▸ Exercise requirements
Begin at the top of the records below and print each line exactly until the line containing "8 (812) 366-84-57 (80, 160)" has been printed; any pictures are to be left out.

▸ Data extract
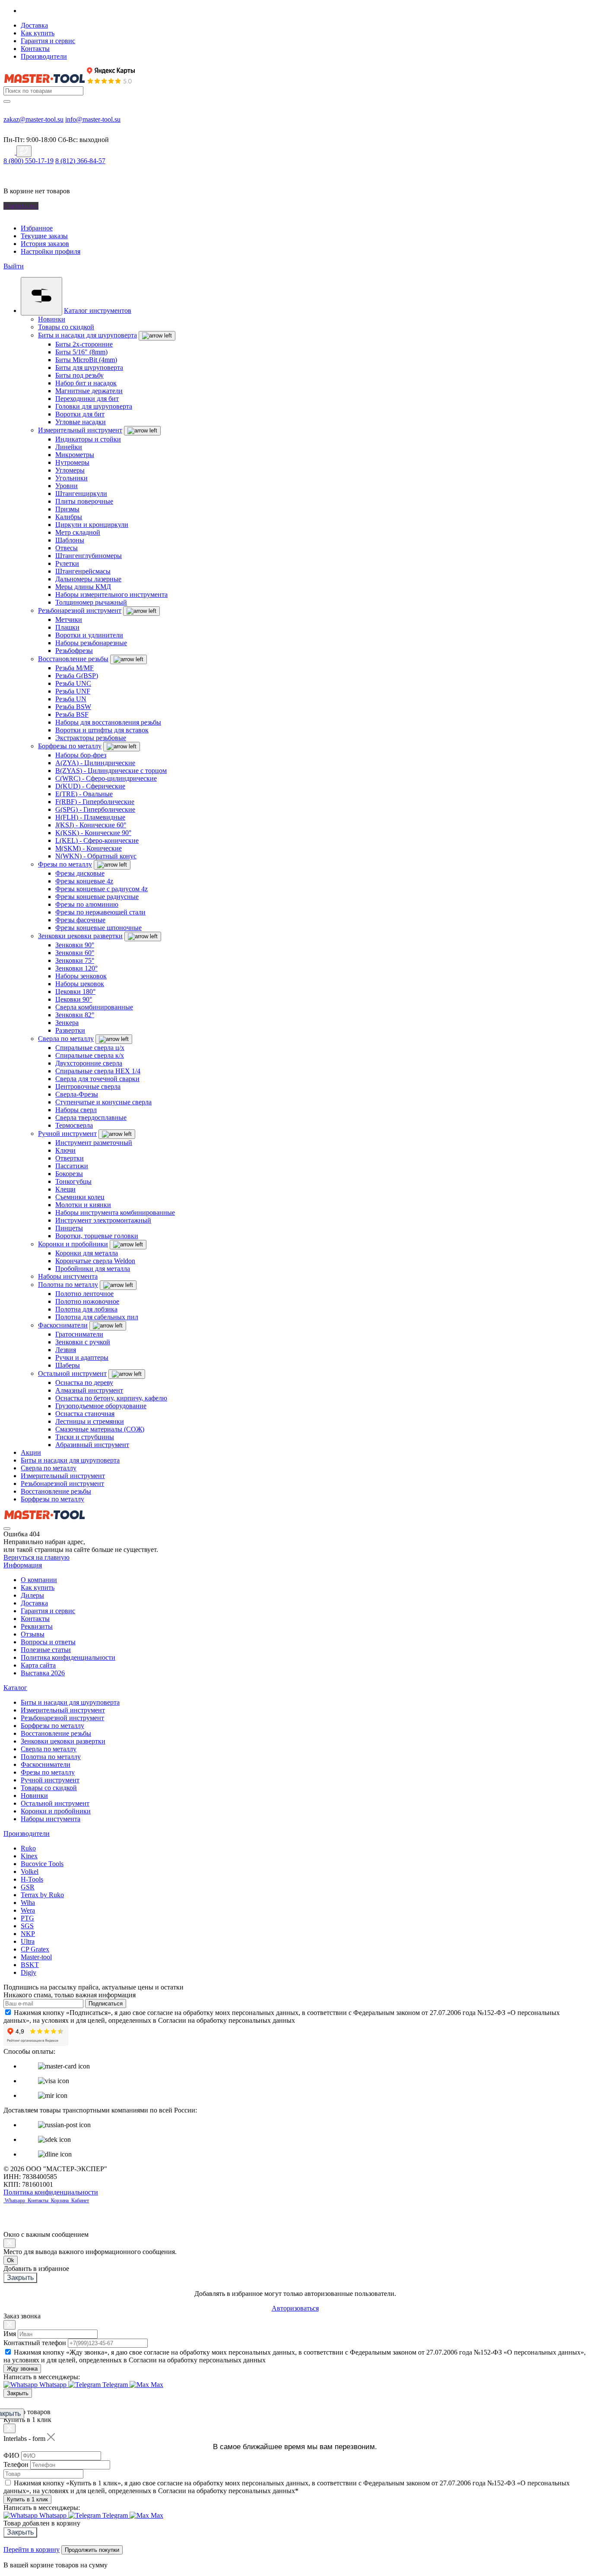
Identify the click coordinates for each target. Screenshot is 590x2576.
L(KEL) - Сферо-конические (97, 840)
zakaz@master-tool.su (33, 119)
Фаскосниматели (63, 1325)
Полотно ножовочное (87, 1301)
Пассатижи (71, 1166)
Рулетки (67, 563)
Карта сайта (38, 1665)
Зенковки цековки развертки (80, 936)
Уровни (66, 485)
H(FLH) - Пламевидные (90, 817)
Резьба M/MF (74, 668)
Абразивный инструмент (92, 1444)
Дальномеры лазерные (88, 579)
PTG (27, 1918)
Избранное (37, 228)
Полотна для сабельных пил (96, 1317)
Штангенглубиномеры (88, 555)
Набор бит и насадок (86, 383)
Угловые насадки (80, 422)
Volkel (29, 1871)
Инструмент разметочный (93, 1142)
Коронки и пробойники (73, 1244)
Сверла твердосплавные (91, 1117)
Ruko (28, 1848)
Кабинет (79, 2201)
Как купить (37, 33)
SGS (27, 1926)
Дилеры (32, 1595)
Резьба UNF (72, 691)
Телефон (16, 2464)
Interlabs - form (24, 2438)
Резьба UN (70, 699)
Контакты (35, 48)
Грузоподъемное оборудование (100, 1405)
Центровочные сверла (88, 1086)
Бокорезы (69, 1173)
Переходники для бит (87, 398)
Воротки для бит (80, 414)
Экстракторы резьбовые (90, 737)
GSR (28, 1887)
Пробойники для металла (92, 1268)
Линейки (68, 447)
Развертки (70, 1030)
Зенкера (67, 1022)
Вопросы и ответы (48, 1642)
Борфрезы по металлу (70, 746)
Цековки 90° (73, 999)
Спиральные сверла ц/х (89, 1047)
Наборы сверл (76, 1109)
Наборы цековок (79, 983)
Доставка (34, 25)
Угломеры (70, 470)
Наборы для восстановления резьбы (108, 722)
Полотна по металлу (68, 1284)
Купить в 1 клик (27, 2499)
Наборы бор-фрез (80, 755)
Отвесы (66, 548)
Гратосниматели (79, 1334)
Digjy (28, 1972)
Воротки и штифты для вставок (102, 730)
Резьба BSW (73, 706)
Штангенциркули (81, 493)
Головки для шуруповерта (93, 406)
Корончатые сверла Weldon (95, 1260)
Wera (28, 1910)
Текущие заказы (44, 236)
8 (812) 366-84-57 (80, 160)
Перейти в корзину (31, 2549)
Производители (44, 56)
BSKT (30, 1964)
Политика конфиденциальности (68, 1657)
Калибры (68, 516)
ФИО (11, 2455)
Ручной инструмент (67, 1133)
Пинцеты (69, 1228)
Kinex (29, 1856)
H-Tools (32, 1879)
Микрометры (74, 454)
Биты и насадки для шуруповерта (87, 335)
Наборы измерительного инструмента (111, 594)
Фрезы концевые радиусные (97, 896)
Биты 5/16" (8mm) (81, 352)
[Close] (9, 2243)
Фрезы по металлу (65, 864)
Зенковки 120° (76, 968)
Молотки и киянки (83, 1204)
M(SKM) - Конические (88, 848)
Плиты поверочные (84, 501)
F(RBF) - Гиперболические (94, 801)
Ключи (65, 1150)
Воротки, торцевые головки (96, 1235)
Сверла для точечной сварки (97, 1078)
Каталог (15, 1687)
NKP (28, 1933)
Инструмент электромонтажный (103, 1220)
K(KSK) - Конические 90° (93, 832)
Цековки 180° (75, 991)
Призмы (67, 509)
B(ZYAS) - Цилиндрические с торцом (111, 770)
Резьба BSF (72, 714)
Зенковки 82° (74, 1014)
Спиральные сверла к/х (89, 1055)
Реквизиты (37, 1626)
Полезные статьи (46, 1649)
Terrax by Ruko (42, 1894)
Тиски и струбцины (84, 1437)
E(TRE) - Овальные (84, 794)
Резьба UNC (73, 683)
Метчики (68, 619)
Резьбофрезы (74, 650)
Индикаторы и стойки (88, 439)
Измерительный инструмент (80, 430)
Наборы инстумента (68, 1276)
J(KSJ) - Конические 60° (90, 825)
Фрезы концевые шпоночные (98, 927)
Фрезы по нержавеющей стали (100, 912)
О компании (39, 1579)
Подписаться (106, 2003)
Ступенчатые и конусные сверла (103, 1102)
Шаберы (67, 1365)
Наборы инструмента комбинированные (115, 1212)
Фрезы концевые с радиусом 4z (101, 888)
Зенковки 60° (74, 952)
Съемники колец (80, 1197)
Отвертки (69, 1158)
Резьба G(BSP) (76, 675)
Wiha (28, 1902)
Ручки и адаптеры (81, 1357)
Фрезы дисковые (80, 873)
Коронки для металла (86, 1253)
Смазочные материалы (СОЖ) (99, 1429)
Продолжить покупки (92, 2550)
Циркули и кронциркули (91, 524)
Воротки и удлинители (89, 635)
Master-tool (36, 1957)
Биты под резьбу (79, 375)
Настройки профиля (50, 251)
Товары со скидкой (66, 327)
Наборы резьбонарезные (91, 642)
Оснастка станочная (84, 1413)
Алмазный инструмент (89, 1390)
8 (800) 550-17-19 (28, 160)
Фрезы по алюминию (86, 904)
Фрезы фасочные (80, 920)
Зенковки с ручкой (82, 1342)
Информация (22, 1565)
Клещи (65, 1189)
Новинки (51, 319)
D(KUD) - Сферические (90, 786)
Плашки (67, 627)
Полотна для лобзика (86, 1309)
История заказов (45, 243)
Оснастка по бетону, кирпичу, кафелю (111, 1398)
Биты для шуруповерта (89, 367)
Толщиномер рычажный (91, 602)
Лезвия (65, 1349)
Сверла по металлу (66, 1038)
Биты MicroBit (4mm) (86, 359)
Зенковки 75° (74, 960)
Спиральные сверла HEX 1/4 (97, 1071)
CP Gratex (35, 1949)
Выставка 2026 (43, 1673)
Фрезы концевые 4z (84, 881)
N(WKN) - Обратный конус (95, 856)
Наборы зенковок (81, 976)
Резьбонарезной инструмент (79, 610)
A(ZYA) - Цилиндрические (95, 762)
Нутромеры (72, 462)
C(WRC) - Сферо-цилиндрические (106, 778)
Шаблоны (69, 540)
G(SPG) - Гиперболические (95, 809)
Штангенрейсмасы (83, 571)
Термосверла (74, 1125)
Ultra (28, 1941)
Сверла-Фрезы (76, 1094)
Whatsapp (15, 2201)
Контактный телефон (34, 2342)
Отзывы (32, 1634)
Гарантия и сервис (48, 40)
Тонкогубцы (73, 1181)
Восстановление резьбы (73, 658)
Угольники (71, 478)
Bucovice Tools (42, 1863)
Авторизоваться (295, 2308)
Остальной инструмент (72, 1373)
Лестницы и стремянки (89, 1421)
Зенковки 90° (74, 945)
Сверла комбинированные (94, 1007)
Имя (9, 2333)
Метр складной (77, 532)
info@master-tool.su (93, 119)
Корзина (60, 2201)
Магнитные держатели (89, 390)
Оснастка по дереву (84, 1382)
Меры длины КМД (83, 586)
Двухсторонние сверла (88, 1063)
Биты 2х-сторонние (84, 344)
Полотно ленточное (84, 1293)
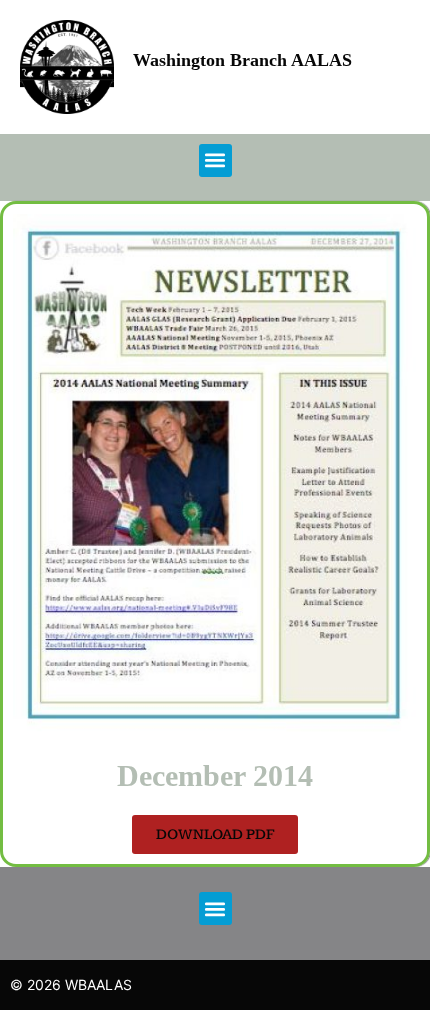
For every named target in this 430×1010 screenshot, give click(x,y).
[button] (215, 160)
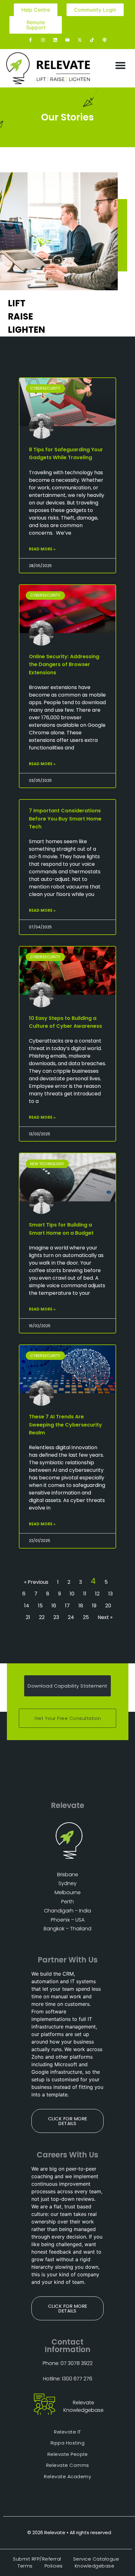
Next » (105, 1617)
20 (108, 1605)
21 (28, 1617)
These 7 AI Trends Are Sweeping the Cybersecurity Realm (65, 1424)
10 (72, 1593)
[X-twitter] (80, 40)
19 (94, 1605)
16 (53, 1605)
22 (42, 1617)
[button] (120, 65)
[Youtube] (67, 40)
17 (67, 1605)
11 (84, 1593)
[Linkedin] (55, 40)
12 (97, 1593)
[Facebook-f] (30, 40)
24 (71, 1617)
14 (26, 1605)
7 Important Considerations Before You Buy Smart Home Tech (65, 818)
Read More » (42, 549)
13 (110, 1593)
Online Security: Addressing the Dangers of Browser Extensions (64, 664)
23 (56, 1617)
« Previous (36, 1582)
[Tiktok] (92, 40)
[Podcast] (104, 40)
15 (40, 1605)
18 (80, 1605)
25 (86, 1617)
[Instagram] (43, 40)
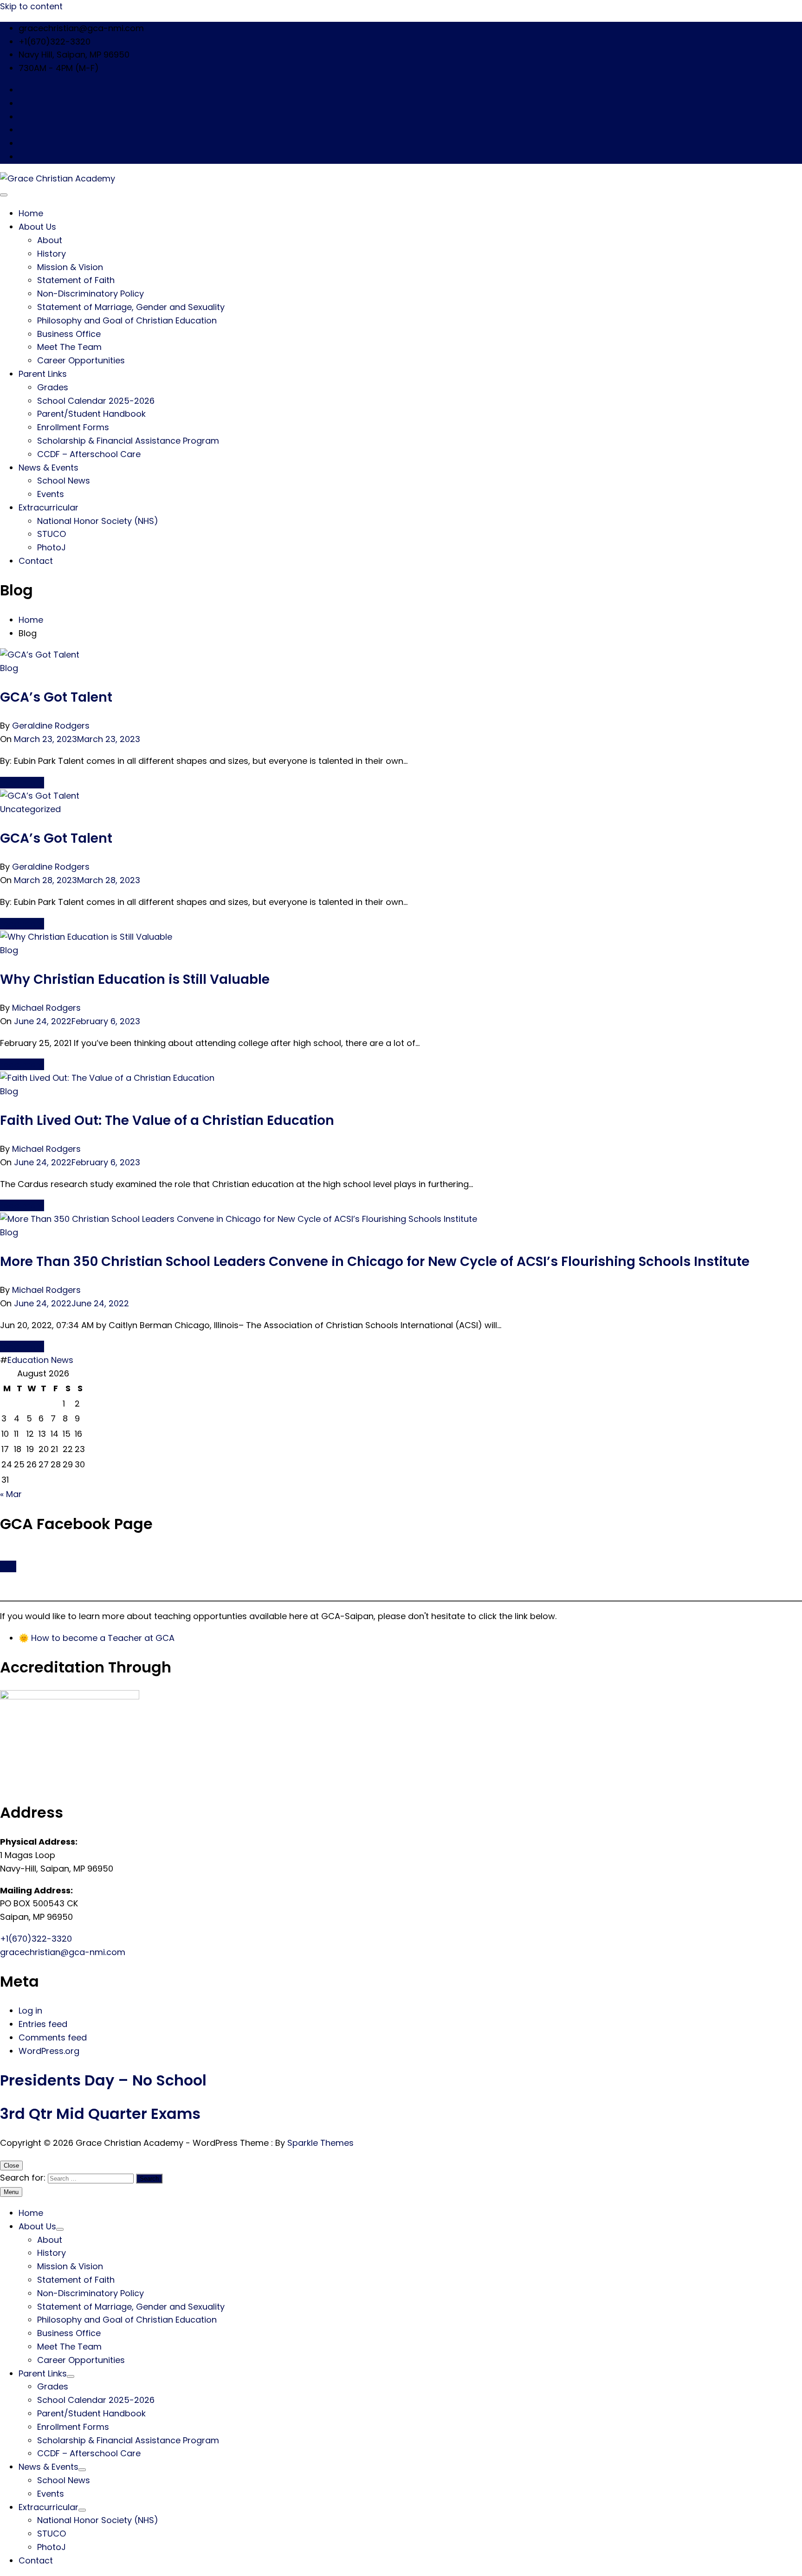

▸ Written answer
Identify the click coordinates for each target. Screenshot is 590x2576.
L(KEL) - Сферо-конические (97, 840)
zakaz@master-tool.su (33, 119)
Фаскосниматели (63, 1325)
Полотно ножовочное (87, 1301)
Пассатижи (71, 1166)
Рулетки (67, 563)
Карта сайта (38, 1665)
Зенковки цековки развертки (80, 936)
Уровни (66, 485)
H(FLH) - Пламевидные (90, 817)
Резьба M/MF (74, 668)
Абразивный инструмент (92, 1444)
Дальномеры лазерные (88, 579)
PTG (27, 1918)
Избранное (37, 228)
Полотна для сабельных пил (96, 1317)
Штангенглубиномеры (88, 555)
Набор бит и насадок (86, 383)
Угловые насадки (80, 422)
Volkel (29, 1871)
Инструмент разметочный (93, 1142)
Коронки и пробойники (73, 1244)
Сверла твердосплавные (91, 1117)
Ruko (28, 1848)
Кабинет (79, 2201)
Как купить (37, 33)
SGS (27, 1926)
Дилеры (32, 1595)
Резьба UNF (72, 691)
Телефон (16, 2464)
Interlabs - form (24, 2438)
Резьба UN (70, 699)
Контакты (35, 48)
Грузоподъемное оборудование (100, 1405)
Центровочные сверла (88, 1086)
Бокорезы (69, 1173)
Переходники для бит (87, 398)
Воротки для бит (80, 414)
Экстракторы резьбовые (90, 737)
GSR (28, 1887)
Пробойники для металла (92, 1268)
Линейки (68, 447)
Развертки (70, 1030)
Зенкера (67, 1022)
Вопросы и ответы (48, 1642)
Борфрезы по металлу (70, 746)
Цековки 90° (73, 999)
Спиральные сверла ц/х (89, 1047)
Наборы сверл (76, 1109)
Наборы цековок (79, 983)
Доставка (34, 25)
Угломеры (70, 470)
Наборы для восстановления резьбы (108, 722)
Полотна по металлу (68, 1284)
Купить в 1 клик (27, 2499)
Наборы бор-фрез (80, 755)
Отвесы (66, 548)
Гратосниматели (79, 1334)
Digjy (28, 1972)
Воротки и штифты для вставок (102, 730)
Резьба BSW (73, 706)
Штангенциркули (81, 493)
Головки для шуруповерта (93, 406)
Корончатые сверла Weldon (95, 1260)
Wera (28, 1910)
Текущие заказы (44, 236)
8 (812) 366-84-57 (80, 160)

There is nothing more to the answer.